— Begin Data provided —
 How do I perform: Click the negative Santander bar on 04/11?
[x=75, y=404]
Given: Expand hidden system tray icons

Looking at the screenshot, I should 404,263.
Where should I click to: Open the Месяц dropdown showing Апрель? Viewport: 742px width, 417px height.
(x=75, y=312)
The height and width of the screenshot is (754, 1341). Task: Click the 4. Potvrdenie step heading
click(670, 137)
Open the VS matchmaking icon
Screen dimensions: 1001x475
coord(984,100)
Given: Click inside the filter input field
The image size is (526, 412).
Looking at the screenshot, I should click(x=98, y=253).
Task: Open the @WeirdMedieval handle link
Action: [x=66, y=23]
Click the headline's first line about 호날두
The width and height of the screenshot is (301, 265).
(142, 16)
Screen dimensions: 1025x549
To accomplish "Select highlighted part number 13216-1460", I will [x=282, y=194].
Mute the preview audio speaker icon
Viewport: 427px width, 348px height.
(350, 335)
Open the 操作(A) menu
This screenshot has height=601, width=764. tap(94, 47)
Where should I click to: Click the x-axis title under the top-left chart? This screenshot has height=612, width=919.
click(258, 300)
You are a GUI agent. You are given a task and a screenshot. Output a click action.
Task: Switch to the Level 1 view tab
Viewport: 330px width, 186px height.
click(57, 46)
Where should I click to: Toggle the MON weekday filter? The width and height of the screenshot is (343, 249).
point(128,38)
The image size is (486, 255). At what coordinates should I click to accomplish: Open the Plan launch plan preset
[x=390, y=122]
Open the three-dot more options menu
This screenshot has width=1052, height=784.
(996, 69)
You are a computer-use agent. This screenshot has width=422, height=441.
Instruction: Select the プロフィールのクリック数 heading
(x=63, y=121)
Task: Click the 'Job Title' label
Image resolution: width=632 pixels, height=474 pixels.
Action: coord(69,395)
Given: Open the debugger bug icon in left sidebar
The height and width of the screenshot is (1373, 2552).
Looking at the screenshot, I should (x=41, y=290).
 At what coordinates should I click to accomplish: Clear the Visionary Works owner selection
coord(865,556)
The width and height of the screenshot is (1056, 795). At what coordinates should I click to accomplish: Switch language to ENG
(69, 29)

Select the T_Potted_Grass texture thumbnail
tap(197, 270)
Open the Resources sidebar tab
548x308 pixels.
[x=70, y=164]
— End Data provided —
Required task:
Please reproduce, word for word, the records starting at the line containing "Select the T_Potted_Grass texture thumbnail" and ending with the last line of the records, both included.

Response to this exercise:
Select the T_Potted_Grass texture thumbnail
tap(197, 270)
Open the Resources sidebar tab
548x308 pixels.
[x=70, y=164]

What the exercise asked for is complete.